Opgave: Vervang in de regels vanaf de regel met "Reply to Abdullah Al Masud's comment" tot en met de regel met "(x=55, y=248)" het woord "sidebar" door "navigation". Geef alleen die regels terug en laat de rest ongewijzigd.

Aangeleverde invoer:

__________________________________________________

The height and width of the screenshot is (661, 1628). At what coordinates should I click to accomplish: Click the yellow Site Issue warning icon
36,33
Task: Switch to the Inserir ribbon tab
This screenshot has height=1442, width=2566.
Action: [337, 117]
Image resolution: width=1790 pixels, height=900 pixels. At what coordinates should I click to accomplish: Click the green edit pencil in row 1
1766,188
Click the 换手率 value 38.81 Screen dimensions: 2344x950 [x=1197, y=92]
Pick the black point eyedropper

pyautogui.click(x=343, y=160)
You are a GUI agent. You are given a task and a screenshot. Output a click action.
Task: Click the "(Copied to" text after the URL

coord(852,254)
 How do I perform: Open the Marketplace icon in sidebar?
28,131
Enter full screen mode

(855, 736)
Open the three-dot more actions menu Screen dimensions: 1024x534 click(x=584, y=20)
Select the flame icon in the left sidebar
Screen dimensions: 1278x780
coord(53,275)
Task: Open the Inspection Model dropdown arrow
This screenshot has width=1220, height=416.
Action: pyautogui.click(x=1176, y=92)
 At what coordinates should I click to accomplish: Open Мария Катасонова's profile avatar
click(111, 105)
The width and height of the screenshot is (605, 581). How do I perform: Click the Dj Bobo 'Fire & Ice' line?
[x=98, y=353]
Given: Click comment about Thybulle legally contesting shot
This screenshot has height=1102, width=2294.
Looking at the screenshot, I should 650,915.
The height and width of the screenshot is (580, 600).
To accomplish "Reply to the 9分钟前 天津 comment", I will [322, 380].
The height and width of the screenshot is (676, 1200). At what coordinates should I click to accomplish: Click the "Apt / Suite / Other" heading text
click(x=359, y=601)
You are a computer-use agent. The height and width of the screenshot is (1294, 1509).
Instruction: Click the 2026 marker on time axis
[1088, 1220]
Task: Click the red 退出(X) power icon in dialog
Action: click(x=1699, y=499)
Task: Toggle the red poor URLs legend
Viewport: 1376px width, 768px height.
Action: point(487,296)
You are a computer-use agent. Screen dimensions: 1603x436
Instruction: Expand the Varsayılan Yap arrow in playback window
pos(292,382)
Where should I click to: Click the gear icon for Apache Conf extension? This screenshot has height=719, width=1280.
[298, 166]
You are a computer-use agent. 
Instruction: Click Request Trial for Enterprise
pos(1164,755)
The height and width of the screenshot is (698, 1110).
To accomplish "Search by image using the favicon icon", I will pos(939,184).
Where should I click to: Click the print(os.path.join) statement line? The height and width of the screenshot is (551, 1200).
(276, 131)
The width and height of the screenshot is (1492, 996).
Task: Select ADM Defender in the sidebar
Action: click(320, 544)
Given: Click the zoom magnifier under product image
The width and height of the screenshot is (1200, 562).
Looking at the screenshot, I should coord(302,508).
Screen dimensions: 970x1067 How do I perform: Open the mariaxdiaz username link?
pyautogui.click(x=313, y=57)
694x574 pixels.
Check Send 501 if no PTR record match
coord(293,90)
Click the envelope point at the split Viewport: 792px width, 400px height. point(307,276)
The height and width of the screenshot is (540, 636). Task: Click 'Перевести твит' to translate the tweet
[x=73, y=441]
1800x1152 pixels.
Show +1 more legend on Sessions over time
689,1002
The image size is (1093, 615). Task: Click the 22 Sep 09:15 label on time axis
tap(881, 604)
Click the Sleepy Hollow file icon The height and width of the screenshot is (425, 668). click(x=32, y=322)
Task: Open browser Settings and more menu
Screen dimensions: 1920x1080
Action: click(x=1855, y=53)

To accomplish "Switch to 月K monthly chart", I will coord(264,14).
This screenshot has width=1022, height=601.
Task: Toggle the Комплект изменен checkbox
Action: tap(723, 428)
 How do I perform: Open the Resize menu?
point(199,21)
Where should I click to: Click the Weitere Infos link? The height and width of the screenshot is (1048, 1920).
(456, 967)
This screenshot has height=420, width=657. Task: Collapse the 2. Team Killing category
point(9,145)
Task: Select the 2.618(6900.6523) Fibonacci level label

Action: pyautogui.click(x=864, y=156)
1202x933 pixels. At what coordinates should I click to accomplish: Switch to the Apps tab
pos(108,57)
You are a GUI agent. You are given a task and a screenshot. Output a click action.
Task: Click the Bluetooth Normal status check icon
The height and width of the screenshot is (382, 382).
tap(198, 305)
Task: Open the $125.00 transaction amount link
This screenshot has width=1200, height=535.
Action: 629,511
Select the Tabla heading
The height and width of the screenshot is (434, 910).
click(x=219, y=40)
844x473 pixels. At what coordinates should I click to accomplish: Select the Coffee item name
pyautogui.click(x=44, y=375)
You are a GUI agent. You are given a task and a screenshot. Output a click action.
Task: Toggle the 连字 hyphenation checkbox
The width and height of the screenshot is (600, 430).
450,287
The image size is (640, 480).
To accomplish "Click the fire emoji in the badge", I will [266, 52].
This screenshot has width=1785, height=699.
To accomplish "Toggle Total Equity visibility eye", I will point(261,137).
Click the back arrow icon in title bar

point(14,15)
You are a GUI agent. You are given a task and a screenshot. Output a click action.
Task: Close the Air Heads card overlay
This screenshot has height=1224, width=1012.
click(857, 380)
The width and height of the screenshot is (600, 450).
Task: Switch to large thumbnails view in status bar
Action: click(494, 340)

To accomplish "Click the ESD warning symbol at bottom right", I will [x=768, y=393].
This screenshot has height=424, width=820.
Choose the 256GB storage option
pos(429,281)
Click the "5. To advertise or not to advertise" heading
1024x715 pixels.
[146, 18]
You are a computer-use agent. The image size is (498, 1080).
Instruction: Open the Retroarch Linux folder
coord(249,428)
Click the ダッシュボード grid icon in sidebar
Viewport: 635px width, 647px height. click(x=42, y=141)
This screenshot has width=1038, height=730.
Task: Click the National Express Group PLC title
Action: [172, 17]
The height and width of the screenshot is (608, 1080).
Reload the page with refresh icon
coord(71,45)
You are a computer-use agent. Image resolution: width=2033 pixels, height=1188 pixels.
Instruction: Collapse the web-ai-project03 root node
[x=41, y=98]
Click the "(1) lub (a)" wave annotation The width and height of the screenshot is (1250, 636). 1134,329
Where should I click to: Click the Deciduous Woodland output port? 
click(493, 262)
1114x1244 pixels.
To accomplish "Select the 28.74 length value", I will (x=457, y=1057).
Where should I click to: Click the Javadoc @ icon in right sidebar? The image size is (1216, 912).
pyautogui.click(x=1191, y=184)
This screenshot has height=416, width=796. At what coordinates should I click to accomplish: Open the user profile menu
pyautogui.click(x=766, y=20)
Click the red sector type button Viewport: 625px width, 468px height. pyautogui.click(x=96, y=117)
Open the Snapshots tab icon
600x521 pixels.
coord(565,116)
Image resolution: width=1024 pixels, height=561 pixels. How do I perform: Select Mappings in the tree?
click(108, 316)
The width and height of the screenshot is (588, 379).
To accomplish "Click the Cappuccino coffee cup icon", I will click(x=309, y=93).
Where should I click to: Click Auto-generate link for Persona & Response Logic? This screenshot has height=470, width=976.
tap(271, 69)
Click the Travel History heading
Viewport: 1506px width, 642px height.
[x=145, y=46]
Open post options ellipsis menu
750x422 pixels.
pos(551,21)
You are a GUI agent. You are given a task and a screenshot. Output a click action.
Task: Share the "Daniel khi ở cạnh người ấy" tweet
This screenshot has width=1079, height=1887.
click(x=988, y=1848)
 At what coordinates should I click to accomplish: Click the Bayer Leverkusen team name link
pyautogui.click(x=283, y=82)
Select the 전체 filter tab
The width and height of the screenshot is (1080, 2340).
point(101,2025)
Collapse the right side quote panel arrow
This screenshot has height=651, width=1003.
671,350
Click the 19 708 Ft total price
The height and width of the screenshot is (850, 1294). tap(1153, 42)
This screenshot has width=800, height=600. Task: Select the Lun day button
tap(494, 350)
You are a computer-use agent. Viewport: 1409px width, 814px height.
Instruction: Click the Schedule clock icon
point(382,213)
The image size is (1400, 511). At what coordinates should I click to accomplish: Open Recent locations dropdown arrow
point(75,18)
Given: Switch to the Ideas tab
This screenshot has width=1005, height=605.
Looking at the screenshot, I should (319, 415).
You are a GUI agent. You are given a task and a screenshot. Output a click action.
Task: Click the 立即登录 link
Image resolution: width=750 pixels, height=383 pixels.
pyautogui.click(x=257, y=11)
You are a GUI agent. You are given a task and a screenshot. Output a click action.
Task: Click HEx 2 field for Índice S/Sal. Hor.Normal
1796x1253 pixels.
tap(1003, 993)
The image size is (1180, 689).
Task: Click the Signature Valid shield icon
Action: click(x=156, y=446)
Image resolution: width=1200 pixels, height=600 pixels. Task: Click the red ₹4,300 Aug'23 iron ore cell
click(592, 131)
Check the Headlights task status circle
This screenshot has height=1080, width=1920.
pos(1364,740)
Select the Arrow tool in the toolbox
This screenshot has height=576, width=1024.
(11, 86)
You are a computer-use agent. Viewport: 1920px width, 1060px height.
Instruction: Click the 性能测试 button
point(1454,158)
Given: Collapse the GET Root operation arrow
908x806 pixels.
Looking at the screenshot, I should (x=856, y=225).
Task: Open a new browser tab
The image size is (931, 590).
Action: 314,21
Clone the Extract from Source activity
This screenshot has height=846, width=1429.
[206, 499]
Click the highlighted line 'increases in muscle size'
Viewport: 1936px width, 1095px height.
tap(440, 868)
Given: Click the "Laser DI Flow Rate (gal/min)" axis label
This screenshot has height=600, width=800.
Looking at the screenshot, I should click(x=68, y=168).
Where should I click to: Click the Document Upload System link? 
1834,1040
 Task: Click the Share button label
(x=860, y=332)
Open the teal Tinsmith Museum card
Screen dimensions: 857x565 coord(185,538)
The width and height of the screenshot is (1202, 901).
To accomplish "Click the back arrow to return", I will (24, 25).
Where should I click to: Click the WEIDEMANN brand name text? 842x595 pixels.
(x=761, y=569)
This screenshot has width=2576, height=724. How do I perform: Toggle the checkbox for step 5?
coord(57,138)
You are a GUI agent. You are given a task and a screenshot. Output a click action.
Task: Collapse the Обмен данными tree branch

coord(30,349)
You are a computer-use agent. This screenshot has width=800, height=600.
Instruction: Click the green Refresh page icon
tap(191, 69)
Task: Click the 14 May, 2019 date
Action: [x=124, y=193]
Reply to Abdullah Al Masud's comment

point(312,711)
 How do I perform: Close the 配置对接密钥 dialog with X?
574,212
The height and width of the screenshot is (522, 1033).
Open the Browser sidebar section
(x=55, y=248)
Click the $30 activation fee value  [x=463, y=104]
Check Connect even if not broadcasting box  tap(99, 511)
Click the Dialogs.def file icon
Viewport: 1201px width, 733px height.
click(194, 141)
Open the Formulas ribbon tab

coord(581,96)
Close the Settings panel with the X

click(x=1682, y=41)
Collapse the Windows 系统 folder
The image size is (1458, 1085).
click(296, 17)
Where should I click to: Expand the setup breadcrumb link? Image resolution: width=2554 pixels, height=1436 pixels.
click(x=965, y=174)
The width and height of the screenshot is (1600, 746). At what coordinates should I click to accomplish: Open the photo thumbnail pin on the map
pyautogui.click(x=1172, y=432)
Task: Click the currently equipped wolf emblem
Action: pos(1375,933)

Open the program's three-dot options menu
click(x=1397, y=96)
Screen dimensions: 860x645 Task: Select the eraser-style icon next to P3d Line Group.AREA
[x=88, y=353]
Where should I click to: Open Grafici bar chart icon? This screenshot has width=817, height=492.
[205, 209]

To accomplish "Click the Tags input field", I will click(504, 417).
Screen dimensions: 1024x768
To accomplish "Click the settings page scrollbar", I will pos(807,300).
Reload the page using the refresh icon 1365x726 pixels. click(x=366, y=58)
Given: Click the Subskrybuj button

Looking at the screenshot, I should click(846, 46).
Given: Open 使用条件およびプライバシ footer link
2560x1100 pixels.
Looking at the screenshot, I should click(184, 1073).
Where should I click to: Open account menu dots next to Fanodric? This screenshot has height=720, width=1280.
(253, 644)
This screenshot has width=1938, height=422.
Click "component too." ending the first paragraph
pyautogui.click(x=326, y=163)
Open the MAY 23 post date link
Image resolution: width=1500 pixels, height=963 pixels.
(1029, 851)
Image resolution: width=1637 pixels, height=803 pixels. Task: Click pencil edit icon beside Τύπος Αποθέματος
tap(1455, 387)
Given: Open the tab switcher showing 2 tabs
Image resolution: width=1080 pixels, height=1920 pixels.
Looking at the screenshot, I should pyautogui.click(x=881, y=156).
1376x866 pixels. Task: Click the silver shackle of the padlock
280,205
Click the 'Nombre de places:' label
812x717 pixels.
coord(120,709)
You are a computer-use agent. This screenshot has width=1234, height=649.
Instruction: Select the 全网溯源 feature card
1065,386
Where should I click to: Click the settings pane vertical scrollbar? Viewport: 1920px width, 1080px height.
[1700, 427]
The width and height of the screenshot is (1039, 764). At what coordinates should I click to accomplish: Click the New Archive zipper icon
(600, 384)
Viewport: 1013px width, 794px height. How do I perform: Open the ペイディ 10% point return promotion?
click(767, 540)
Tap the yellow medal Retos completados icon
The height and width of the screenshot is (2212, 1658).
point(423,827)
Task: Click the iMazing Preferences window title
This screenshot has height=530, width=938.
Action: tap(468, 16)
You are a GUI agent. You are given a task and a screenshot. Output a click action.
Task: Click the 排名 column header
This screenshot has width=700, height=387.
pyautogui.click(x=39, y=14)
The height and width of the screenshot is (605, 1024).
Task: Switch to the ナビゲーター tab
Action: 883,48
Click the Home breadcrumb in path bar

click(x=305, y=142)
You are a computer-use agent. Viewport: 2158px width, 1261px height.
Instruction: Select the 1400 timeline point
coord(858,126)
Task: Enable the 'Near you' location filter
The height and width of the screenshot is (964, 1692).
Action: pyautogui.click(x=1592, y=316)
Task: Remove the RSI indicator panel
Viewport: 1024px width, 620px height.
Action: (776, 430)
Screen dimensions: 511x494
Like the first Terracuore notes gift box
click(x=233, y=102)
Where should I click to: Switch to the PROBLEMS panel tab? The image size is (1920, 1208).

__________________________________________________

Oplossing:
Reply to Abdullah Al Masud's comment

point(312,711)
 How do I perform: Close the 配置对接密钥 dialog with X?
574,212
The height and width of the screenshot is (522, 1033).
Open the Browser navigation section
(x=55, y=248)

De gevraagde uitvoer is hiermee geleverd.